Despite the impressive letters after his name Das, 67, is clearly a sensitive man who is at pains to stress that doctors should never become hardened to the suffering and death sometimes associated with their work.
“If you don’t feel anything when a patient dies, it’s time you stopped and did something else,” he insists.
Before his retirement last summer, Das’ career saw him practise as a surgeon for 26 years, during which time he only lost one patient on the operating table – and it’s imprinted on his mind as one of the worst things he ever experienced in the job he otherwise loved.
It was a 64-year-old man undergoing a radical nephrectomy – the removal of a cancerous kidney. In the book, Das wryly observes that after losing a patient, surgeons are expected to convey a craggy Charles Bronson-type image, rather than appearing as a “floppy-haired weakling”.
“We are not encouraged to fold up. Yet, if one is entirely honest, some recollections, and their effect, are impossible to entirely erase. Some things are inescapable, even for surgeons,” he writes.

Job satisfaction

Part of a surgeon’s skill, he says, is remaining calm, no matter what unexpected turns an operation takes.
“Before an operation – and in my book there’s no such thing as a small operation, every one is big to me – as soon as I gowned up and put on the rubber gloves and heard them snap on, a calm used to descend,” he explains.
That calm professionalism has enabled Das to perform operations as complex as kidney transplants and radical cystectomies (removal of a cancerous bladder together with the prostate/uterus, regional lymph nodes and the urethra), and he writes: “Absolute focus and concentration is required as one is working with sharp instruments at very close proximity to large blood vessels which are unforgiving if disrespected.”

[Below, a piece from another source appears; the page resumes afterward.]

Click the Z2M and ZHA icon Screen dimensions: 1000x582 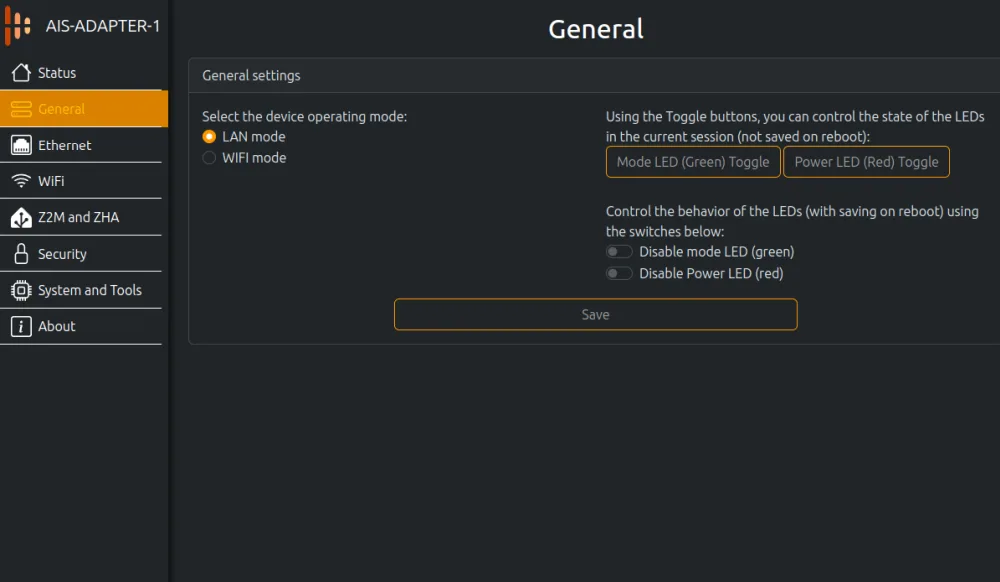21,217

One of the things he loved most about his job was the satisfaction of knowing he’d performed an operation “meticulously”.

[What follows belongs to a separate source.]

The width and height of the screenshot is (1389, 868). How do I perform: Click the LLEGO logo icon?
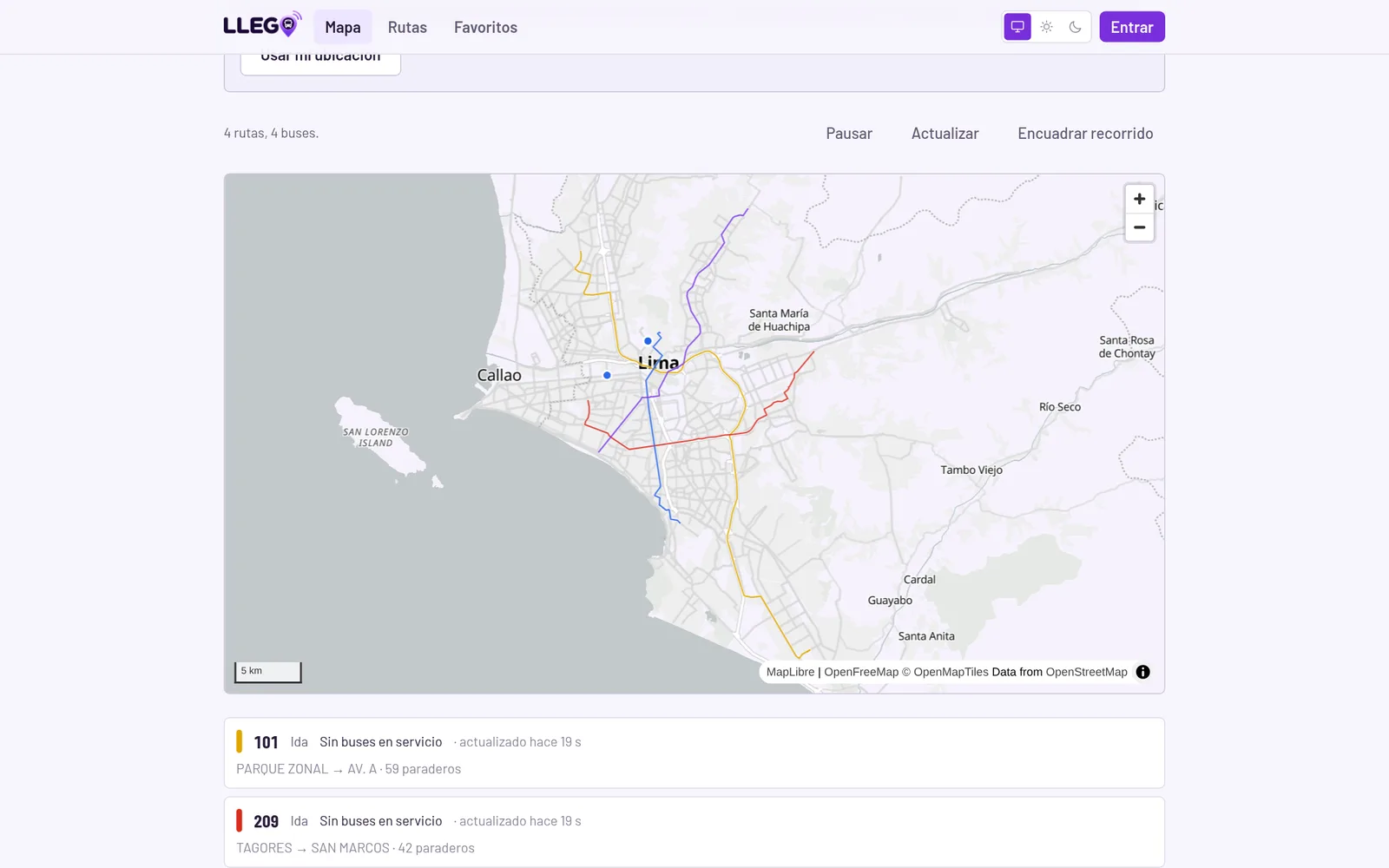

“At the end of the day, surgery is art. Of course you need your knowledge base, but if you do the operation well, you feel great. Saving a life may sound cliched, but when it’s there and it’s real, it’s a wonderful feeling.”

Amazing NHS

Despite the current furore about lack of funding and efficiency in the NHS, Das insists the UK’s health service is fantastic.

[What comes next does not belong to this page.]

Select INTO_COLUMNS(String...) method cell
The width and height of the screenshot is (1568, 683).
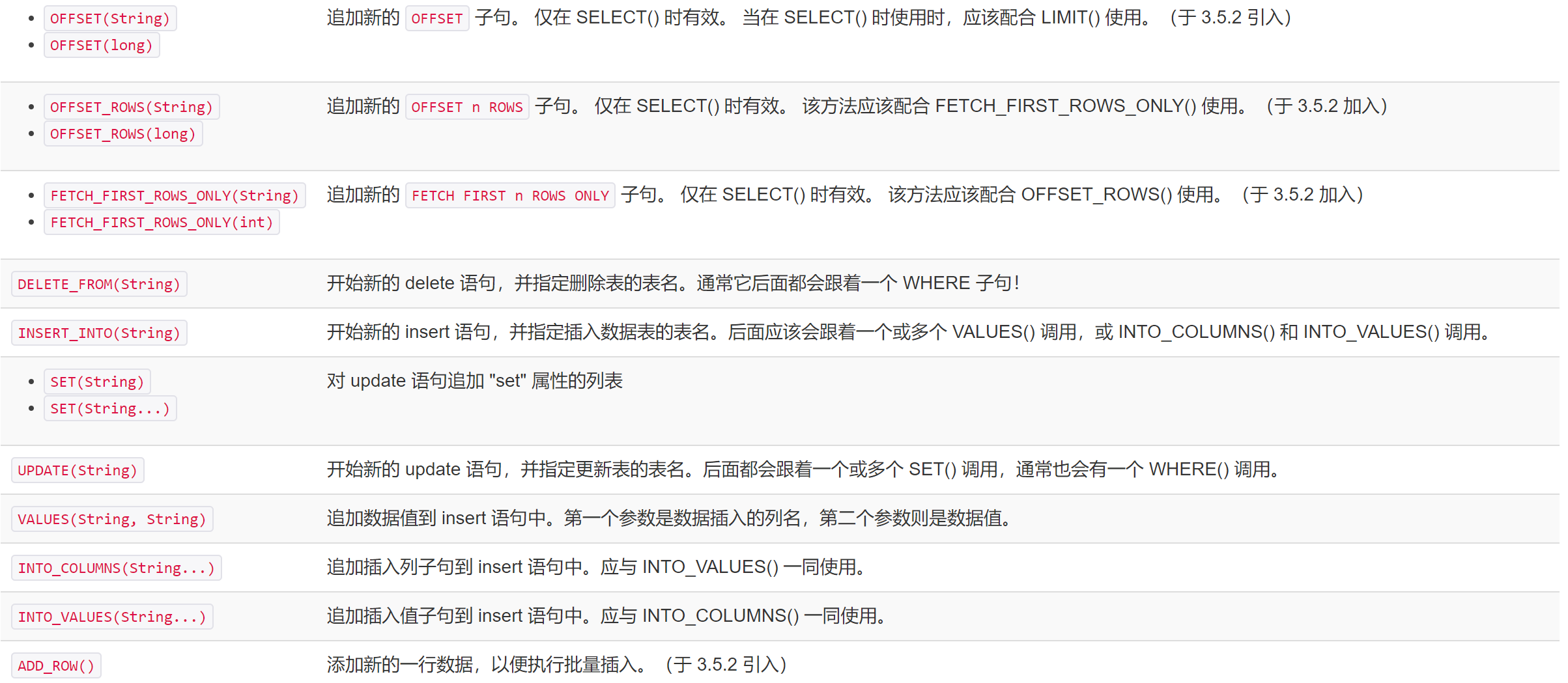click(x=117, y=568)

“Our NHS is amazing – people in the rest of the world don’t realise what a great thing the NHS is. It’s incumbent on all of us who have the great honour and responsibility of practising in the UK to bear that in mind.
“People talk about an adversarial relationship between clinicians and managers, but I don’t think that’s fair because the poor managers are doing a very difficult task. I would hate to be the chief executive of some of these front-line hospitals, with all the pressures of juggling the finances with the service you have to provide.”
He explains that if a doctor’s in clinic and has to see many patients within a certain time-frame, but one has to be told he has cancer, you just can’t say, ‘You’ve got cancer, here’s a leaflet, go away and read about it and we’ll talk about it in two weeks’. ” You just can’t,” says Gas.
“You have to take time, and your clinic goes on and there are people outside waiting. That sort of thing can grind you down.”
Tender Is The Scalpel’s Edge by Gautam Das is available now.